Exercise requirements — Nothing but an exact copy is wanted here: the line with "Share the first" and all the lines that follow it in the entries below.

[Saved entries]
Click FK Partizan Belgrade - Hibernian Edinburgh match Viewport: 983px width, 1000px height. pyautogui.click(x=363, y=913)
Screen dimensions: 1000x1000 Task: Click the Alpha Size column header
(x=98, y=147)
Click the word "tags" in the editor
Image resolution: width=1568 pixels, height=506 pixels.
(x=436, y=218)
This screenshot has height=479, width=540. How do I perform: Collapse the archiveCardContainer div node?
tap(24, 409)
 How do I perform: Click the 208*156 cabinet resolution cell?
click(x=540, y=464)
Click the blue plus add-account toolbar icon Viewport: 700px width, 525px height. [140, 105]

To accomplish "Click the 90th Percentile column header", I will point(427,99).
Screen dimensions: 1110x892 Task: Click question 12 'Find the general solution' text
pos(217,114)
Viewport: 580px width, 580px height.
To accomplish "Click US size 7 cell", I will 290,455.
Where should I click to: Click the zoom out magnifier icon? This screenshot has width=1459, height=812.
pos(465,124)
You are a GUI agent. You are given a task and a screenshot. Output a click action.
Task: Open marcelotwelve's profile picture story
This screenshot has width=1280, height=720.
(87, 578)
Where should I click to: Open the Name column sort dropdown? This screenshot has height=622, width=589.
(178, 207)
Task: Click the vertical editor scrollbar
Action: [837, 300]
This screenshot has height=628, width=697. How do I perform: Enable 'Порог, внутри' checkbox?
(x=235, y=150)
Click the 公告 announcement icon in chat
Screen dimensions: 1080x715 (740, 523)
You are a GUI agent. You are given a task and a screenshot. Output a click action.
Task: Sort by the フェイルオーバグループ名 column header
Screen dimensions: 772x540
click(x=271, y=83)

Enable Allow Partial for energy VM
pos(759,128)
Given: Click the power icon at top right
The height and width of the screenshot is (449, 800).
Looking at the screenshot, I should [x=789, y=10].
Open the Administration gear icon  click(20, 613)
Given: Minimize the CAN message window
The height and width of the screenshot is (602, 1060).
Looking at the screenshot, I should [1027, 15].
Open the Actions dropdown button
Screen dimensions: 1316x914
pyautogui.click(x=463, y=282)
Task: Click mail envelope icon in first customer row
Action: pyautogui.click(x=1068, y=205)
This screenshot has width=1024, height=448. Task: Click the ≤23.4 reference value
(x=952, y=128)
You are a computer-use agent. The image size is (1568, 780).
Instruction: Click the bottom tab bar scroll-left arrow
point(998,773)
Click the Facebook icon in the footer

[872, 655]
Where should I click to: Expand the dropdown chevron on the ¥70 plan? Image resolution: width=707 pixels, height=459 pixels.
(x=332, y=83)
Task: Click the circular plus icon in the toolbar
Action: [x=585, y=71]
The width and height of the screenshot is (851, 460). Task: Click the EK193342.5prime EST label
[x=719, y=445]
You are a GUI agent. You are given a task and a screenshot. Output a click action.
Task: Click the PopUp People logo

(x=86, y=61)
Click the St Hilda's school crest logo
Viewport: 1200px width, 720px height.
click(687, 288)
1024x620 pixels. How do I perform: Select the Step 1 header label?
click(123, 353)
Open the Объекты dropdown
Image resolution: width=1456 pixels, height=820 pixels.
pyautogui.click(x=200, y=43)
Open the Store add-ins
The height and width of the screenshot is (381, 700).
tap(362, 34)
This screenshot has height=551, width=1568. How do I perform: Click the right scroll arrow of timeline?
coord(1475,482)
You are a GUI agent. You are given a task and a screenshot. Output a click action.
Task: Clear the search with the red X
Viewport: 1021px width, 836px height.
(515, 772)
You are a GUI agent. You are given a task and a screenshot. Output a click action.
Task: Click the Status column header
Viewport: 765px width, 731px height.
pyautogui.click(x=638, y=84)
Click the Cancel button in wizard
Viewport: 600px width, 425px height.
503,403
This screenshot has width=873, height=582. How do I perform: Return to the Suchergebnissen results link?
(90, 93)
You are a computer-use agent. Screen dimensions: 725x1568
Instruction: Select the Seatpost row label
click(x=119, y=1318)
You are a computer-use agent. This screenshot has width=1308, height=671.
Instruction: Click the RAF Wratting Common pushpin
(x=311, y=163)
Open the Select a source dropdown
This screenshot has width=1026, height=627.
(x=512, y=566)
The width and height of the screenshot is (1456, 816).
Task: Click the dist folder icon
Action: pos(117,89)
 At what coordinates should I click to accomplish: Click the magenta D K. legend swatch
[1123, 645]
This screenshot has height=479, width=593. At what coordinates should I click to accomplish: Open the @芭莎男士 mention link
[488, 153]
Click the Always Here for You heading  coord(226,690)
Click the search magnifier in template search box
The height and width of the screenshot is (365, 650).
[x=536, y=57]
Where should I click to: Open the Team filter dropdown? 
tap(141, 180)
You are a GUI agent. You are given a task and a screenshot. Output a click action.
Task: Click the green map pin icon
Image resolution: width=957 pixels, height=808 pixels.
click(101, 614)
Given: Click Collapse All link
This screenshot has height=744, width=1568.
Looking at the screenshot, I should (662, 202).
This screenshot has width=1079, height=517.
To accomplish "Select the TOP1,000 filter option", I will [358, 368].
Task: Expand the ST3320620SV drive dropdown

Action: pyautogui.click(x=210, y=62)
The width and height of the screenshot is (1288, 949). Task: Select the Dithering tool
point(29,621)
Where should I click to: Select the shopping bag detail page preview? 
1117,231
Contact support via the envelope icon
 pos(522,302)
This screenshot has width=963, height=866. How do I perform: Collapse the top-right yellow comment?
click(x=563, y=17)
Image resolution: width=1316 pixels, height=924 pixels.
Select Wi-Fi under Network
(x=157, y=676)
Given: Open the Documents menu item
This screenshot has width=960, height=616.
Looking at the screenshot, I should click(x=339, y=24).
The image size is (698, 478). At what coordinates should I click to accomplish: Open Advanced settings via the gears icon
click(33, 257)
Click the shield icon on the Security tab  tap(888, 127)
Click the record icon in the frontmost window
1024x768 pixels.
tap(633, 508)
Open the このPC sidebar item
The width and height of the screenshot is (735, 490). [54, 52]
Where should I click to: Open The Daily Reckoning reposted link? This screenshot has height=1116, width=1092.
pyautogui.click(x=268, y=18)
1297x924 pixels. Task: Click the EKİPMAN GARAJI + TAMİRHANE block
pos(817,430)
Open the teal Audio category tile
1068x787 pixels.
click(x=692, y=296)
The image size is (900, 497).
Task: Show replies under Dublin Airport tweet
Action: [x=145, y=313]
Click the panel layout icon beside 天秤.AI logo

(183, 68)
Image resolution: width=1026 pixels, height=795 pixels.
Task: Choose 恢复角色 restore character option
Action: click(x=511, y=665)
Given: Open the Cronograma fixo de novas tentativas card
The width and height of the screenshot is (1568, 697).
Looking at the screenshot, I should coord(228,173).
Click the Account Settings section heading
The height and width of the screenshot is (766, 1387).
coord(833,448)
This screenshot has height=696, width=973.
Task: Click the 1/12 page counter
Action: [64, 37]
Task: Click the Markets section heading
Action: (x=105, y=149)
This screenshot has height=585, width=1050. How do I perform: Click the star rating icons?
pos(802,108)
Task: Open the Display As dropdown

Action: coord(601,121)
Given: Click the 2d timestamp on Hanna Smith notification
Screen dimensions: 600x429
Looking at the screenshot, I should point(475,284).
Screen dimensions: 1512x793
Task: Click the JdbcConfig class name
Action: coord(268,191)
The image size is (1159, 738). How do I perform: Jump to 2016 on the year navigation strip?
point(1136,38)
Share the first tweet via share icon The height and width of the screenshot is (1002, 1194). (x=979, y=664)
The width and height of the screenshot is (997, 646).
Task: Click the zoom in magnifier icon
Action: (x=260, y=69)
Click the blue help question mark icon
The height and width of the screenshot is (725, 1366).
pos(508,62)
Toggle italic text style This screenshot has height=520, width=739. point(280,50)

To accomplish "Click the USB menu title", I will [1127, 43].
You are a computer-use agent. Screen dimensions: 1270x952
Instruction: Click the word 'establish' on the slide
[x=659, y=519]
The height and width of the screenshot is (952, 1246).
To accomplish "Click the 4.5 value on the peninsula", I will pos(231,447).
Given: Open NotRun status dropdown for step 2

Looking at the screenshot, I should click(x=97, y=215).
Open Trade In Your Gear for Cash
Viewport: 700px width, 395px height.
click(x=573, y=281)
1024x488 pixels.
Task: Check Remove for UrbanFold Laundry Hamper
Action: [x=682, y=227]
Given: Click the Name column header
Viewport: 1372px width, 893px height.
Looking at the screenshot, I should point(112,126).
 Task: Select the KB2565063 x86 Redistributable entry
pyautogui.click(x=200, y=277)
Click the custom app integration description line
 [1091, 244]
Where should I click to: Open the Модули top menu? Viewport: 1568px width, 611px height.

Result of this exercise —
Share the first tweet via share icon The height and width of the screenshot is (1002, 1194). (x=979, y=664)
The width and height of the screenshot is (997, 646).
Task: Click the zoom in magnifier icon
Action: (x=260, y=69)
Click the blue help question mark icon
The height and width of the screenshot is (725, 1366).
pos(508,62)
Toggle italic text style This screenshot has height=520, width=739. point(280,50)

To accomplish "Click the USB menu title", I will [1127, 43].
You are a computer-use agent. Screen dimensions: 1270x952
Instruction: Click the word 'establish' on the slide
[x=659, y=519]
The height and width of the screenshot is (952, 1246).
To accomplish "Click the 4.5 value on the peninsula", I will pos(231,447).
Given: Open NotRun status dropdown for step 2

Looking at the screenshot, I should click(x=97, y=215).
Open Trade In Your Gear for Cash
Viewport: 700px width, 395px height.
click(x=573, y=281)
1024x488 pixels.
Task: Check Remove for UrbanFold Laundry Hamper
Action: [x=682, y=227]
Given: Click the Name column header
Viewport: 1372px width, 893px height.
Looking at the screenshot, I should point(112,126).
 Task: Select the KB2565063 x86 Redistributable entry
pyautogui.click(x=200, y=277)
Click the custom app integration description line
 [1091, 244]
Where should I click to: Open the Модули top menu? Viewport: 1568px width, 611px height.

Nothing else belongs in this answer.